Franz von Preysing (CSU) wollte nicht gleich klein beigeben und sprach sich dafür aus, „ein paar Minijobbler einzustellen, die die Badeaufsicht machen.“ Besel machte darauf aufmerksam, dass diese sicher die Ausbildung als Bademeister aufweisen müssten. Auch Peter Heerklotz (FDP) erinnerte sich an unbeschwerte Kindertage und wollte das Floß nicht aufgeben: „Wir geben auch für andere Dinge viel Geld aus, das sollten wir nicht leichtfertig wegtun.“ Auch Christine Zierer (FWG) brach eine Lanze für das Floß: „Wir alle wollen Kinder, die ihren Mann stehen, wir geben ihnen aber auch nirgends die Chance, dass sie ihre Erfahrungen machen. Alles ist reglementiert, es gibt keine Freibereiche mehr.“
Zierer sprach sich dafür aus, geeignete Badeaufsichten zu finden. „Ich will das Floß, aber ich glaube auch, dass es im Moment nicht möglich ist.

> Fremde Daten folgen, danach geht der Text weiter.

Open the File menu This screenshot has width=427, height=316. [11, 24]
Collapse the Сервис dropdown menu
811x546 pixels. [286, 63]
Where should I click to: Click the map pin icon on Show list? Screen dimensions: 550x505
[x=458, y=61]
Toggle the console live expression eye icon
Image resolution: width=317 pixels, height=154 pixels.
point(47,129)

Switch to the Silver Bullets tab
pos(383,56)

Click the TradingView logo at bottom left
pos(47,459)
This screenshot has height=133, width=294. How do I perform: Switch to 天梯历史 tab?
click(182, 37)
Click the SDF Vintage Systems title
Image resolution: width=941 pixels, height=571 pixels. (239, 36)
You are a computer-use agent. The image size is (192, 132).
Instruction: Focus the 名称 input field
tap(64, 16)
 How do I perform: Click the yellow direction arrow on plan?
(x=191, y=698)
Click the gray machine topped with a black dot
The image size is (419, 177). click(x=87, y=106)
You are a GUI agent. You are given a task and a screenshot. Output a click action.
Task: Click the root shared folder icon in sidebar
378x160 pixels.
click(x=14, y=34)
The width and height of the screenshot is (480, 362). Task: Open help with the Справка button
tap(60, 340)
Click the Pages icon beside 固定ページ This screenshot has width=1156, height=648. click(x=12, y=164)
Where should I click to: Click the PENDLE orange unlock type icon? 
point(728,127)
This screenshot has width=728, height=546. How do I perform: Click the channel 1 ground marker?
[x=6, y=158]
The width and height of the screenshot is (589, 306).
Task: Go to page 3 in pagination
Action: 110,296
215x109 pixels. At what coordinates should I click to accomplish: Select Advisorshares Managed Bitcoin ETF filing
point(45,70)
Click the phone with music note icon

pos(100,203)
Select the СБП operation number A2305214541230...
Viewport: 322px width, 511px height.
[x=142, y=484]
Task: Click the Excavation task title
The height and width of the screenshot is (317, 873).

Ich stelle den Antrag, dass wir in diesem Jahr auf das Floß verzichten und dann ab morgen Lösungen suchen, Juristen beauftragen etc., da kann man nicht warten bis nächstes Frühjahr. Das Floß muss raus, weil niemand die Verantwort tragen kann, sowohl strafrechtlich als auch zivilrechtlich.“
Ruhe bewahren und für die Zukunft vorbauen
Josef Stecher (FWG) sprach sich dafür aus, erst einmal Ruhe zu bewahren, durchzuschnaufen und genau hinzuschauen, denn das Floß gehöre auf alle Fälle hergerichtet. Die meisten Verletzungen hätte man durch Schiefer und herausstehende Schrauben. „Wir können sagen, wir sind uns der Risiken bewusst, das entbindet weder die Eltern von der Verantwortung oder die Schwimmer von ihrer Eigenverantwortung.“ Er wirkte entrüstet und meinte noch: „Irgendwann decken wir alle die Steine noch mit Gummimatten ab, damit nix passiert.“
Besel schlug schließlich vor, das Floß zur Instandhaltung vom See zu entfernen, dann vom TÜV begutachten zu lassen – wie jedes andere Spielgerät auch. Und schließlich einen juristischen Gutachter hinzuzuziehen und die Rahmenbedingungen zu prüfen, es wieder auf dem See einzubringen. Inzwischen könne man versuchen, geeignete Badeaufsichts-Personen zu finden. Im Bestfall gebe es dann zum Badebeginn im kommenden Jahr wieder ein Floß in Seeglas.